*** Entries
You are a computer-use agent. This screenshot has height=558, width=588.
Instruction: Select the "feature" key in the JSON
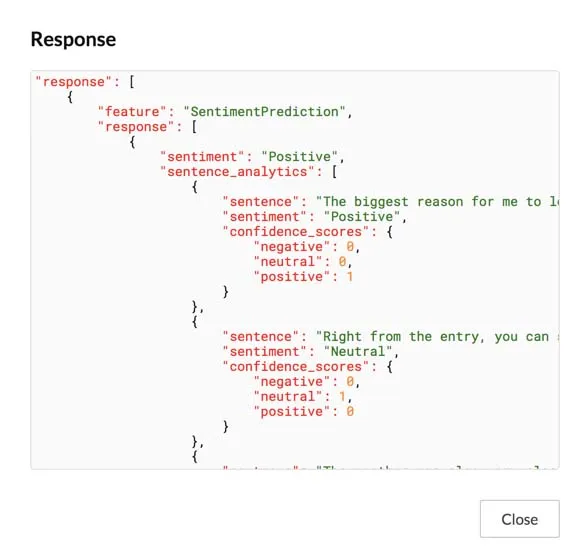click(132, 112)
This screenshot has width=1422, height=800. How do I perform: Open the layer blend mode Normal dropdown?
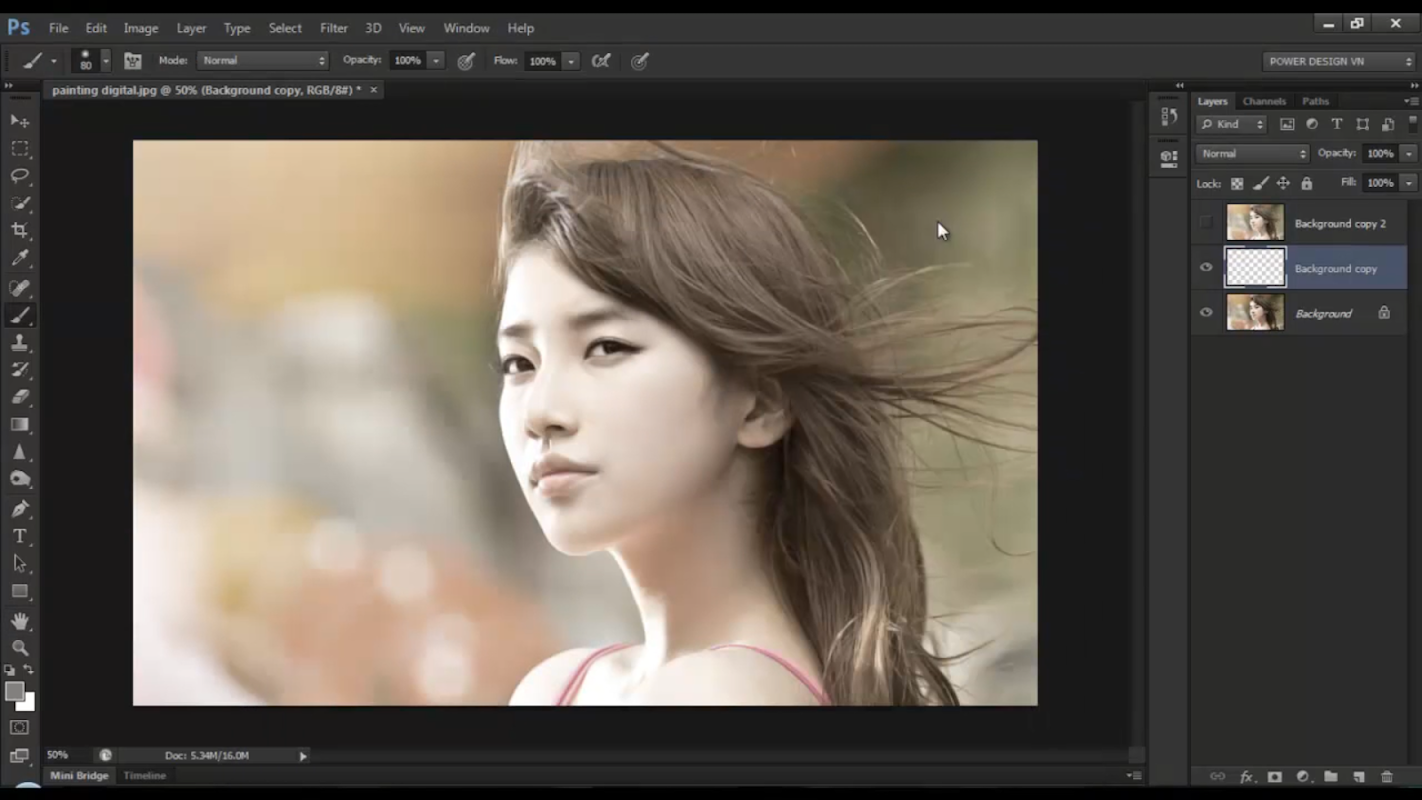click(1252, 154)
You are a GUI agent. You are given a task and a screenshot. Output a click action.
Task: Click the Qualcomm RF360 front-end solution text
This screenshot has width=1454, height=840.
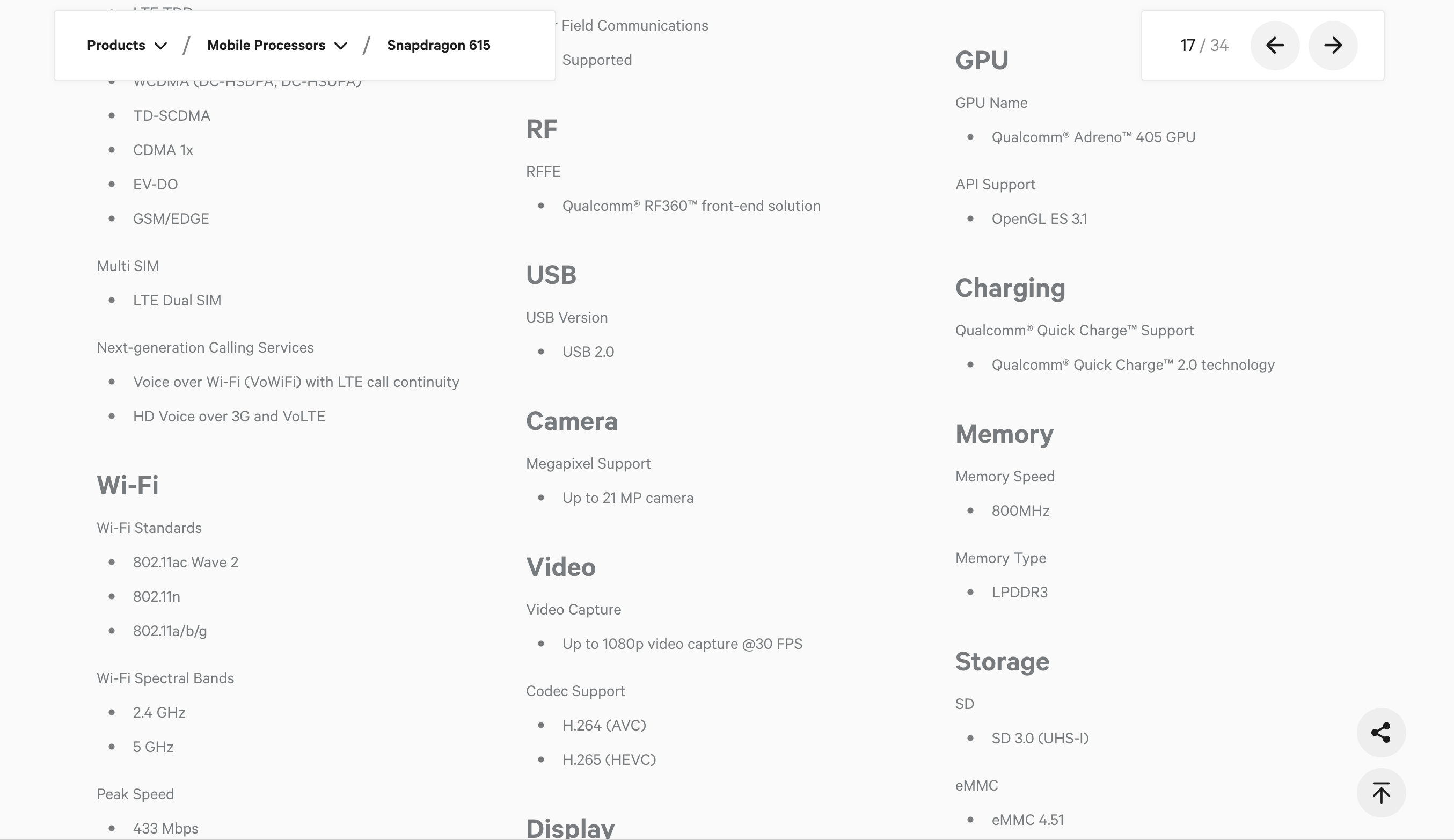691,206
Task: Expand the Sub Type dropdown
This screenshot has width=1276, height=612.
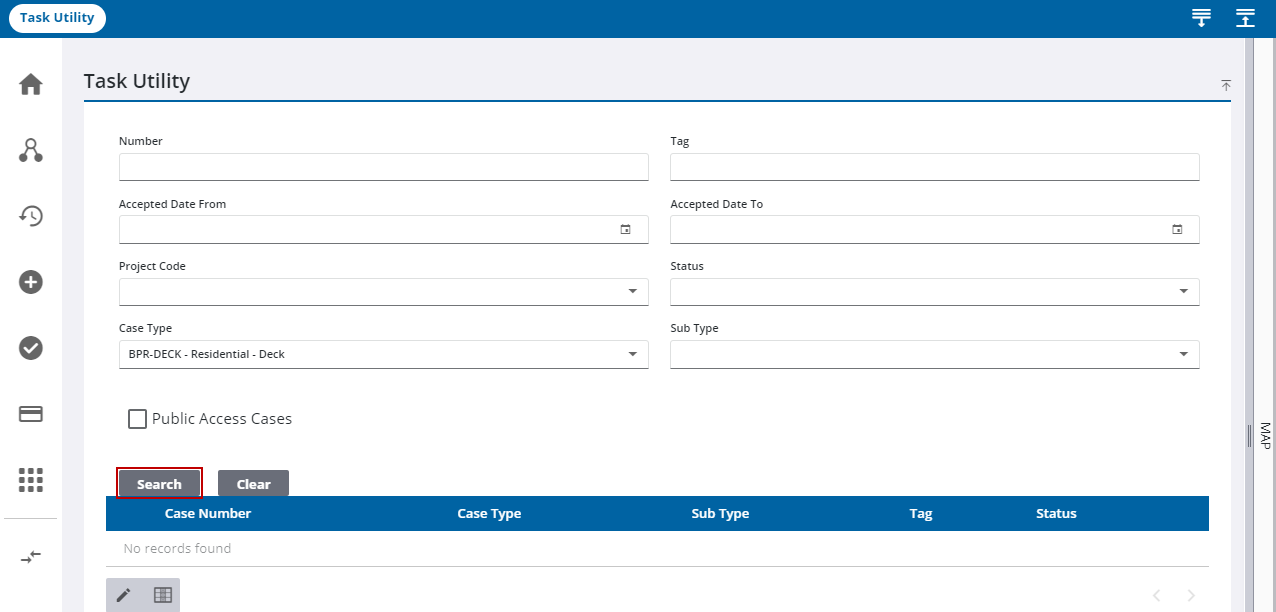Action: click(1183, 354)
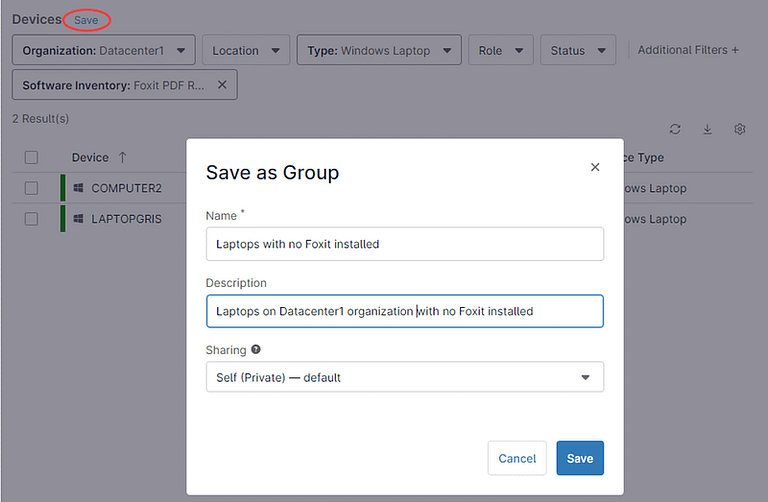This screenshot has width=768, height=502.
Task: Click the blue Save button in dialog
Action: tap(580, 458)
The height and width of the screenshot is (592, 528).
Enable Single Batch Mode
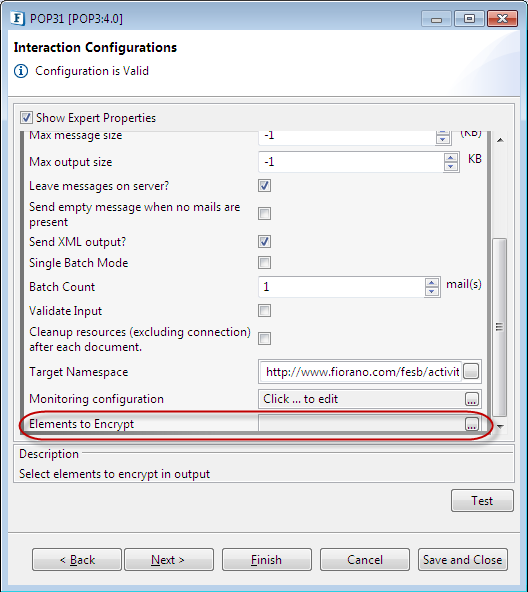[264, 262]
******
Goal of the exercise:
Can you repeat all of the items above word for word, leaving the pictures out?

Task response:
You are a computer-use agent. This screenshot has height=558, width=588.
Instruction: Select the "feature" key in the JSON
click(132, 112)
This screenshot has width=1422, height=800. How do I perform: Open the layer blend mode Normal dropdown?
click(1252, 154)
You are a GUI agent. You are given a task and a screenshot. Output a click action.
Task: Click the Qualcomm RF360 front-end solution text
This screenshot has width=1454, height=840.
691,206
Task: Expand the Sub Type dropdown
This screenshot has width=1276, height=612.
Action: click(1183, 354)
This screenshot has width=768, height=502.
Task: Click the blue Save button in dialog
Action: tap(580, 458)
The height and width of the screenshot is (592, 528).
Enable Single Batch Mode
[264, 262]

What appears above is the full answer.